There were no third jerseys, really, in that era. It feels like third jerseys are now experimental canvas. Is that what goalkeeper shirts were then?
Oh, there were no rules! [laughs] I don't think they even put them on retail. When I started, they still had padded elbows, quilted fabrics, even sticky screen prints on the chest to help grip the ball. Some keepers wore long pants, mock turtlenecks, things you’d never see on outfield players. Leadership was really concerned about the outfield shirts. Goalkeeper jerseys were different.

Home or away? Away kits have a lot more freedom, but home is a bigger challenge, that’s the one that’s most iconic and really the symbol of the club. So, I think if you’re a real designer, you want to take on the biggest challenge and do it in a beautiful way that just blows people away.

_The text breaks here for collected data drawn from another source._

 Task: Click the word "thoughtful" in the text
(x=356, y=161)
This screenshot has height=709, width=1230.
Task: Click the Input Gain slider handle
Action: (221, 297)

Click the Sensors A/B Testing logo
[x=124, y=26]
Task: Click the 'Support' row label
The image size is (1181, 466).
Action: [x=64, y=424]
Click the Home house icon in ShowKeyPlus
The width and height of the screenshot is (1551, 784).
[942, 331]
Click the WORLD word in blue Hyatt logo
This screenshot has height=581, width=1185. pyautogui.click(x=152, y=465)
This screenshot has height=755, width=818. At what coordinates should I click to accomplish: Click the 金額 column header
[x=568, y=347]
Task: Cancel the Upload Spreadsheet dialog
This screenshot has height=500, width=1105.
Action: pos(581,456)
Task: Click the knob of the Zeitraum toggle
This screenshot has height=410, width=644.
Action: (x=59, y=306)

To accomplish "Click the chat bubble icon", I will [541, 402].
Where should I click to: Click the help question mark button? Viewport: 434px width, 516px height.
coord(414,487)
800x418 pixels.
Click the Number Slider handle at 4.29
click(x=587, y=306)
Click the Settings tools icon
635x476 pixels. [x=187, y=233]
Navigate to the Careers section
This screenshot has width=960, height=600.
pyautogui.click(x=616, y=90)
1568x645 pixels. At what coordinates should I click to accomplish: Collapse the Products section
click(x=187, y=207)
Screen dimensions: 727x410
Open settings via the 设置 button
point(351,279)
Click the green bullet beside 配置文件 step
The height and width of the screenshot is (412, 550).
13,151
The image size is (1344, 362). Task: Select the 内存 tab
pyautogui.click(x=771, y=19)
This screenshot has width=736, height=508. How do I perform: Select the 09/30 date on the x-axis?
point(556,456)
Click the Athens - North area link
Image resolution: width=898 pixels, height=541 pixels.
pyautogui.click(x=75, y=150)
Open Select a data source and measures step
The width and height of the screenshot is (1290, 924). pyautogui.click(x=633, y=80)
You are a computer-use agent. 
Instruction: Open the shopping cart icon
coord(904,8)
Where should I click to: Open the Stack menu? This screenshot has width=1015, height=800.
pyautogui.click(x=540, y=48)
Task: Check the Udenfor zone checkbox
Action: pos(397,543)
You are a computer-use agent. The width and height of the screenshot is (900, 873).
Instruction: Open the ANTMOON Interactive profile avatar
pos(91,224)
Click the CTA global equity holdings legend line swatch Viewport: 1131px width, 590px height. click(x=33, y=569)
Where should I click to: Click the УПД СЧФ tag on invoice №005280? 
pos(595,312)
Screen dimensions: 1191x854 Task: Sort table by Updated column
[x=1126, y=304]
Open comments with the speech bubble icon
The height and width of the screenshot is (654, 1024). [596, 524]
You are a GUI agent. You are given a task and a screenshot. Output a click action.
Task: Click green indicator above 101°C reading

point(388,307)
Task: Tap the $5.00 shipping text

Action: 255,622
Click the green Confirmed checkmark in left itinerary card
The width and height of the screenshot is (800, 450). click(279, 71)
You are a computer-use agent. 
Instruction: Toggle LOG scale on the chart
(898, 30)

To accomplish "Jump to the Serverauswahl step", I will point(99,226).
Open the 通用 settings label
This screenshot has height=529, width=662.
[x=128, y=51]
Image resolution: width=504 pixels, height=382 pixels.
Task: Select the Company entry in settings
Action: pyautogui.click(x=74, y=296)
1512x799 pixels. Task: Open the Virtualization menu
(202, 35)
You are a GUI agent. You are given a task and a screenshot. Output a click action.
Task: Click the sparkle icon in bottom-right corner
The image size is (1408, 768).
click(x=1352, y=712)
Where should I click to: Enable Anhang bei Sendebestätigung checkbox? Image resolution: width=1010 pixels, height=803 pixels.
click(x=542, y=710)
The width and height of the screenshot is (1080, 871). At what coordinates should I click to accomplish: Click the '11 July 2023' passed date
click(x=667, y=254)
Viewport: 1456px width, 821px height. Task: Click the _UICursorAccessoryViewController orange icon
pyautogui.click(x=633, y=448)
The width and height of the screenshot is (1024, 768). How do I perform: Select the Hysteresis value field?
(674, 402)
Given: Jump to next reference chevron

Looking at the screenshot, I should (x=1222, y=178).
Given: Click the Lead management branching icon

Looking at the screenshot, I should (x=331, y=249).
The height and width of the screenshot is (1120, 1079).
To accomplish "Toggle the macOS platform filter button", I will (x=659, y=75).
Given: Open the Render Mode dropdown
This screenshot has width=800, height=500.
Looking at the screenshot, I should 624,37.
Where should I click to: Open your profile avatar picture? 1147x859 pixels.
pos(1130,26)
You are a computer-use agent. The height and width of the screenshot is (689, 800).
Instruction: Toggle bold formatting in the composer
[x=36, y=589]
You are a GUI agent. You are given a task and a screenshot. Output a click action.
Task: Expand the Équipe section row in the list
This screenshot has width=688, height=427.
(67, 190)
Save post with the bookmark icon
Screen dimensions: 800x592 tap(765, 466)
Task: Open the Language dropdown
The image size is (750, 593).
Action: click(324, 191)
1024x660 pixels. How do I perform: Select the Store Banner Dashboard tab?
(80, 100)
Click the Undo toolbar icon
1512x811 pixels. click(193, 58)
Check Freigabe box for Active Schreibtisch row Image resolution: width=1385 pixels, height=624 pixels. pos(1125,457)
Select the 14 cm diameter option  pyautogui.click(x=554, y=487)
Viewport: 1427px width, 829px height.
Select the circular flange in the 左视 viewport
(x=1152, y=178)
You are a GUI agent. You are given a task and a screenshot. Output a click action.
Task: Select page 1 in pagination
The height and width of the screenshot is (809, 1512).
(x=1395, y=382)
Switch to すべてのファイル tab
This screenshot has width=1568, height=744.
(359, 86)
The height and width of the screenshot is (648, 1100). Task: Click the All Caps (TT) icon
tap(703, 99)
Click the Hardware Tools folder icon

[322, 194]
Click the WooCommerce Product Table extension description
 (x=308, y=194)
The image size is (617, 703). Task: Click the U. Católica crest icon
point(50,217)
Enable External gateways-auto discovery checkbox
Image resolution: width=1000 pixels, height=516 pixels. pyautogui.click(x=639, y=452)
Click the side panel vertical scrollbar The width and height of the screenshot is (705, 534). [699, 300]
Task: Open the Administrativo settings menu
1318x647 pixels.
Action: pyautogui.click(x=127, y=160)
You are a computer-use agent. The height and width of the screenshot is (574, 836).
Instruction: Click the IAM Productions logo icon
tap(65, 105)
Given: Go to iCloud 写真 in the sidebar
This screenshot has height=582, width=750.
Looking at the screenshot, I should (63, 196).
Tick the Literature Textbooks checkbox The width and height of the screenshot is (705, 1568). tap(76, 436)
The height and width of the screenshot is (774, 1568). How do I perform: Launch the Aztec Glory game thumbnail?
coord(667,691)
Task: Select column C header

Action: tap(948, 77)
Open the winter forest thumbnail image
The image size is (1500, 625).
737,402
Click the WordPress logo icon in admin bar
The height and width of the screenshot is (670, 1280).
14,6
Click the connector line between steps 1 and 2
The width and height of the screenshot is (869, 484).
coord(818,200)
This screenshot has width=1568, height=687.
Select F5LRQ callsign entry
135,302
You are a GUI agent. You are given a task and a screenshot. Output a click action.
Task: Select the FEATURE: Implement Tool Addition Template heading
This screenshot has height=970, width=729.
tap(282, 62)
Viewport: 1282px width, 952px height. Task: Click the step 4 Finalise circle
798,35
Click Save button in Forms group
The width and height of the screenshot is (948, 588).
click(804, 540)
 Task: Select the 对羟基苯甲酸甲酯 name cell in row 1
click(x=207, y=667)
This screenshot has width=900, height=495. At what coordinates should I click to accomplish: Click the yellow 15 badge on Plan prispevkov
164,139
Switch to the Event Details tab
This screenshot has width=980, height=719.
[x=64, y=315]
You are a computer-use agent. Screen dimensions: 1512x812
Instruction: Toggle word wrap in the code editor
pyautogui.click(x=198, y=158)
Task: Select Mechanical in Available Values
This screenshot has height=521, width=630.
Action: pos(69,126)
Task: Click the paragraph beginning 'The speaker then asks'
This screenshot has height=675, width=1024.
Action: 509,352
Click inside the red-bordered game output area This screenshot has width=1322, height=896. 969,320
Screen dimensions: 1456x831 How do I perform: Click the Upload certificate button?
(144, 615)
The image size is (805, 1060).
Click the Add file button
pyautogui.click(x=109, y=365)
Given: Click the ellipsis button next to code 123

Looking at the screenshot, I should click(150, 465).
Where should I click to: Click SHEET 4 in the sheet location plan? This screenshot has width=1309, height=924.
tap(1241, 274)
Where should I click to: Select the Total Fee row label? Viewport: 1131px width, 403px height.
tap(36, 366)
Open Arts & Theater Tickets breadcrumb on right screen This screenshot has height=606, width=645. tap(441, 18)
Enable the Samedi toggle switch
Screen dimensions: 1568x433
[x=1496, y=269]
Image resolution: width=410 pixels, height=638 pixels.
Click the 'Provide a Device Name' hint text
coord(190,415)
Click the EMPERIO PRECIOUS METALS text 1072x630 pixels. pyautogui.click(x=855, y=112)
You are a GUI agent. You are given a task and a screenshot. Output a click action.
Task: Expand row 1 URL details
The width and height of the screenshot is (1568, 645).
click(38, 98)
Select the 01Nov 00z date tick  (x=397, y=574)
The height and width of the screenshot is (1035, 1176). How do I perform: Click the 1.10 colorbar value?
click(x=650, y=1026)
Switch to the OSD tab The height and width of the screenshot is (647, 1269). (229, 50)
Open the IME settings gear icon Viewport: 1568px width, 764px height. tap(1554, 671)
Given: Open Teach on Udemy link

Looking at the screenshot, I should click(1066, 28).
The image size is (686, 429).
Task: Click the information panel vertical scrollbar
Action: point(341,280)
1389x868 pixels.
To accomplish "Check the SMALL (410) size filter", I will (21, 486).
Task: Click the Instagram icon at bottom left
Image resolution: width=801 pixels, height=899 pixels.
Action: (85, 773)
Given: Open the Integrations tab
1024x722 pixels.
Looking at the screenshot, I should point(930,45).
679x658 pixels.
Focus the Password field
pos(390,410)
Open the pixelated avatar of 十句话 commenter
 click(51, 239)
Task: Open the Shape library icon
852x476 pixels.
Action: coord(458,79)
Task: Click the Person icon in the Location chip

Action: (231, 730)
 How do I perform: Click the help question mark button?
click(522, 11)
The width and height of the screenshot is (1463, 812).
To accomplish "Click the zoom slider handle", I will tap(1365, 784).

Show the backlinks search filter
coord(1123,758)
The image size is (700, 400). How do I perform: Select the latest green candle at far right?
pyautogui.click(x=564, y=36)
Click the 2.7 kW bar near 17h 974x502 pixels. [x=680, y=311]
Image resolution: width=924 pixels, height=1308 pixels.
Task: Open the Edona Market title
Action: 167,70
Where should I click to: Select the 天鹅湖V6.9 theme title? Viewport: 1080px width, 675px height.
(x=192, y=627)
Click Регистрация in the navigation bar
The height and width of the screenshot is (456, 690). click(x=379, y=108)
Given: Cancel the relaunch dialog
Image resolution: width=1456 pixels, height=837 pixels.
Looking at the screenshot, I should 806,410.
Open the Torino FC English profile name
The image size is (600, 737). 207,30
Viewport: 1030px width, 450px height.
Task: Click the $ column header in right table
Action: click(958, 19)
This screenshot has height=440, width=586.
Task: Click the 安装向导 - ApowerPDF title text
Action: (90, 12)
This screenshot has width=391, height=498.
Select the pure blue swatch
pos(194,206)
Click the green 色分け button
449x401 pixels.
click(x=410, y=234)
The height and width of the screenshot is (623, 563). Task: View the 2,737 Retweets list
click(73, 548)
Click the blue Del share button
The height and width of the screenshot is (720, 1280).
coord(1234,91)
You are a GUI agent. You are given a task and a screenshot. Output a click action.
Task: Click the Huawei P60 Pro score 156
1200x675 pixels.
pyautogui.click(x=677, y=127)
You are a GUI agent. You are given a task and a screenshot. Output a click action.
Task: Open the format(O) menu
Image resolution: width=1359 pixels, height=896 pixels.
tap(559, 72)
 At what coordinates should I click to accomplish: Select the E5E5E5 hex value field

Sponsor or no sponsor?I like the purity of a shirt without a sponsor, but that's not reality. National teams are fun because you don't have to worry about a sponsor, so that’s more of a pure, enjoyable design assignment. It used to drive me nuts with PSG that they would have different sponsors for every tournament, and then they had this big old sponsor that just covered up the design. But some fans look back and see it as part of the uniform now. In my heart, I think a lot of the time they make the shirt a little bit uglier because they cover up the design. But I've learned to live with it.

And finally, what’s the shirt you wished you designed?I didn’t get to work on the Brazil national team shirt in 1998, that would have been a cool one. And the USA national team that would have been cool to be able to riff on.